Their discussion turned bluff, by the end of the convo they bandied about literary mags. Occasionally things turned bawdy, but Emma Lee held her tongue to keep from calling any certain literary editors blowhards or to besmirch them in any major way. Screw their privileged social networks, vast vocabularies and total recall of Wiggenstein. The dudes are bugaboos with nice haircuts.

That was this afternoon. Now it’s 6, and the sky looks baleful. Elvis shrugs. The clouds do not bode well for bike rides on The Great White Hope (Emma Lee’s new vintage Peugot ten-speed), but Elvis does a good rendition of “Singing in the Rain,” whether bedraggled or not. Elvis, and his bedizen self, look good in the rain.

Elvis studies for the GRE’s, and the Letter A

Elvis and Emma Lee are considering graduate programs in creative writing or architectural theory (which is to say, the gamut) for the fall of 2009. In either case, it is required that they pass the Graduate Record Examinations, or GRE, with flying colors. Studying for this examination has been a real time drain, even more than the vacay to North Carolina, and it has kept Elvis and Emma Lee away from the internet and in stacks of vocabulary and right triangle. The blogging abeyance makes them both sad, so, with a certain aplomb, Elvis has decided to practice some GRE vocabulary with his internet audience. Enjoy!

Elvis and THE A’s.

The acme of Elvis’s day was the Swedish chocolate ball that the suitor gave Emma Lee in Union Square. Elvis was surprised by the Swede’s adroitness at candymaking—there was an ambroisa-like Iranian candy also included in the clear tiny bag. Emma Lee acceded to try them both, but only with the aegis of privacy—she dropped them in her bag for later, so she could abstemiously try them in her kitchen. Acrimony was absent from the get together, rather their date was full of amity and a certain amount of adulation. But there was also some self-admonishment—the Swede had addled his schedule for the day, and his friend was arriving at the Newark Liberty International Airport one hour earlier—so rather than brunch at Brenner’s, the pair took an ambulatory breakfast through the Union Square farmer’s market. It was an apposite activity for the sunny morning, and Emma Lee paid assiduous attention to the selection at each pastry tent before selecting two scones (blueberry) for their meal. Emma Lee was initially concerned when she adverted to some of her more Brooklyn-based popculture reference with the semi-bookish Francophile, but she need not have been: his ready assurance allayed her fears of obscurity.

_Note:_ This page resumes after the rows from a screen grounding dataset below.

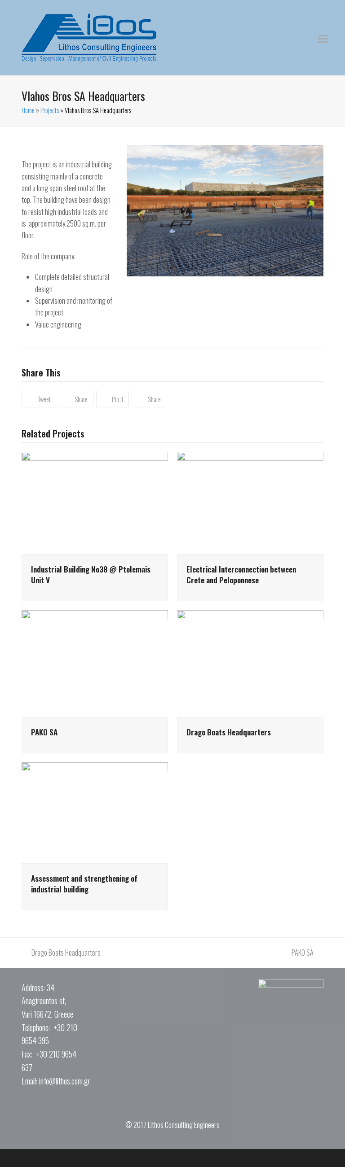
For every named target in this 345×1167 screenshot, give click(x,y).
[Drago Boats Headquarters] (250, 662)
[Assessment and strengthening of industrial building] (95, 811)
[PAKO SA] (95, 662)
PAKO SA (44, 732)
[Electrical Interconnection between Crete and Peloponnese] (250, 502)
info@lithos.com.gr (64, 1081)
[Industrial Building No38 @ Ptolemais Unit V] (95, 502)
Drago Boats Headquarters (228, 732)
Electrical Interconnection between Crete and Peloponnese (241, 574)
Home (28, 110)
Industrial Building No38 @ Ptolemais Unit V (90, 574)
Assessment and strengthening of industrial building (84, 883)
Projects (49, 110)
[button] (323, 37)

After the chocolate (Emma Lee: “I thought swedes made meatballs, not chocolate balls?” Swede: “Oh, as long as it is in ball form, you are fine.”), a close second was listening to the argot of Boston through a thick-ish Swedish/French accent. It was wicked funny.

62.Grab your Kiffeyeh, it’s time for the desert

Elvis spent the whole week watching Emma Lee write a chapter about the DESERT. Specifically, Israel and Egypt in the mid 1950s. They went to the NYPL yesterday and read “Rivers in the Desert,” a history of the Negev desert settlements, from cover to cover. It was really neat, Elvis especially liked the idea of the wadi.

It’s hot enough to be the desert in Brooklyn this week. HEAT WAVE. Good thing that Elvis and Emma Lee are off to go camping in the Rockaways. Wish them luck!